Во-первых, в ней все живы. Совершенно все.

Моцарт, Ян Якуб Твардовский (уже не священник, не боец Армии Крайовой, но по-прежнему носит очки и нарушает, как хочет – его действия в стихотворении звучат почти как описание хулиганства в протоколе: «пускал зайчиков куда-то в стёкла третьего этажа / и кричал: „Господи! Выходи!“»), Шота Руставели, Михаил Гаспаров, Дитрих Бонхоффер, Винсент Ван Гог, Пушкин Александр Сергеевич (этот особенно), прохожая на улице, Георг Тракль, даже Маяковский, даже Ленин (хотя это сложный случай).

Да, и все перечисленные – и многие с ними, в диапазоне от «какого-то испуганного человека», шляющегося по скальным поверхностям сложного профиля, придерживая «кривовато сидящий / лавровый венок», до персонажей индийского фильма «Зита и Гита», радости советских детей поколения семидесятых – не снабжены разъяснениями, комментариями и примечаниями, потому что живые в них не нуждаются. Заняты. Живут. Все, включая смерть:

Никто не умирает в Петербурге:На невском парапете смерть сидит,Глядит в ничто, смолит окурок «Примы»,Какой там план, какая пятилетка,Какая смерть, да ну, какое что.

(Да, конечно, петербургское художество, петербургская речь – живы тоже, во всем объеме. Как же иначе?)

Всех их приходится опознавать, как мы узнаем людей на улице, а не как тяжелые, весомые лица в учебнике, со всеми соотноситься, как с соседями по общежитию. Каковыми они, собственно, и являются.

Имеются, конечно, исключения – и поэт, спрятавший «разбросанные части» ветхого Адама, чтобы грехопадение и всю историю человечества нельзя было откатить назад, сделать небывшими, на требование явиться с родителями ответит: «– А чо сразу с родителями… / Где я их вам… / Я вам чо – Николай Федоров?..» (Ибо именно Федоров и хотел собрать рассеянные молекулы и атомы, чтобы «сложить их в тела отцов».) Хотя сам ответ подразумевает, что Николай Федоров тоже присутствует где-то поблизости, и вот как раз он, к ужасу школьной администрации, вполне способен «прийти с родителями».

Все живы, и Круглов внятно (и с профессиональной убедительностью) проговаривает тот ракурс, ту точку зрения, с которой это – именно так.
● ● ●
> _Что сделать_
• 1. Повторите без изменений часть отрывка о стихах Круглова от слов «Никто не умирает» до слов «ну, какое что.» включительно.
• 2. Подхватите отрывок о стихах Круглова и допишите его, начав сразу после последней фразы.
Приведённый далее перечень здесь ни при чём.

> _Фрагмент набора данных_
● ● ●
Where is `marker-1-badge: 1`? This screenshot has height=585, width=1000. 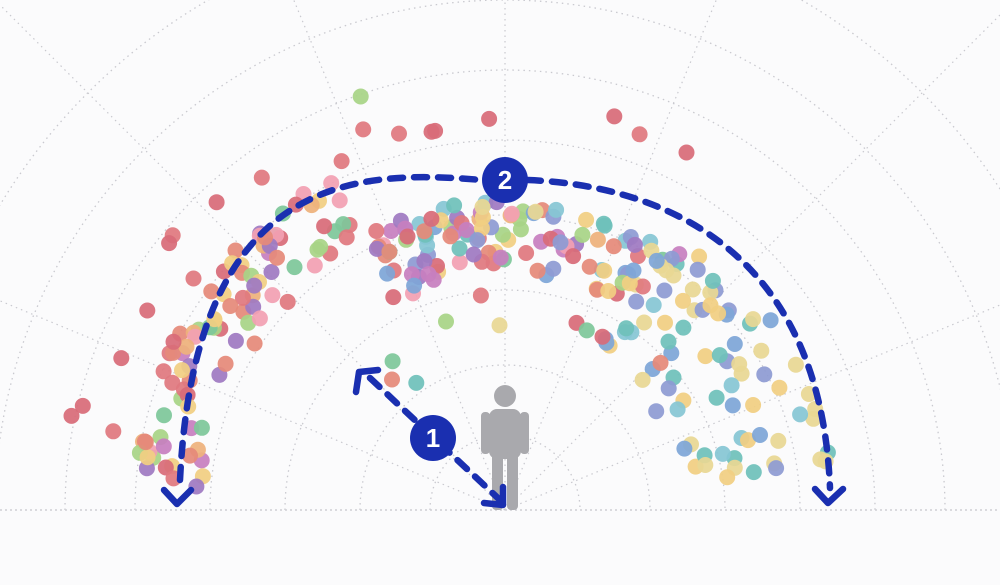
● ● ●
> _Ответы на задания_
• 1.
Никто не умирает в Петербурге:На невском парапете смерть сидит,Глядит в ничто, смолит окурок «Примы»,Какой там план, какая пятилетка,Какая смерть, да ну, какое что.

• 2.
Калитка не заперта, – входи, Мария.Листай этот сад, как медленную книгу.Когда весною сойдут сугробыИ подснежники откроют небу мохнатые очи,Исполненные водянистого света,Ты найдёшь всё, о чём горевала:Потерянный в детстве секретик, зарытый под кустом сирени,Дуэльный ржавый лепаж, давший кряду четыре осечки,Могилу Бродского на Васильевском острове.Медленная наша книга, которую Кто-ТоЗаложил до времени пальцем,Задумавшись над строчкой, нежно, царственно всматриваясьВ невыразимо наше Своё.

Во-вторых, поскольку всё живо, всё существует одновременно – совершенно не стесняясь того – и, соответственно, может встречаться в любых комбинациях. В любых, то есть в любых – и некий Иосиф «В этом своём университетском пиджачке, / В котором пачка „Парламента“ в правом кармане», принимающий те самые роды «среди снега, песка и звезды», здесь естественен, как и библеист Десницкий, не знающий, что ему делать с Вавилонским смешением (и смещением) языков, как вообще (и в священной истории), так и в текущей православной церковной практике… потому что это, вообще-то, одна и та же проблема.

Со стихосложением – и языком – в книге происходит то же самое. В ней царит торжествующая синестезия. Цвет описывается через глубину, музыка – через ощущение внутреннего разрыва, снег валится из сквозных прорех на небе как хармсовские старушки.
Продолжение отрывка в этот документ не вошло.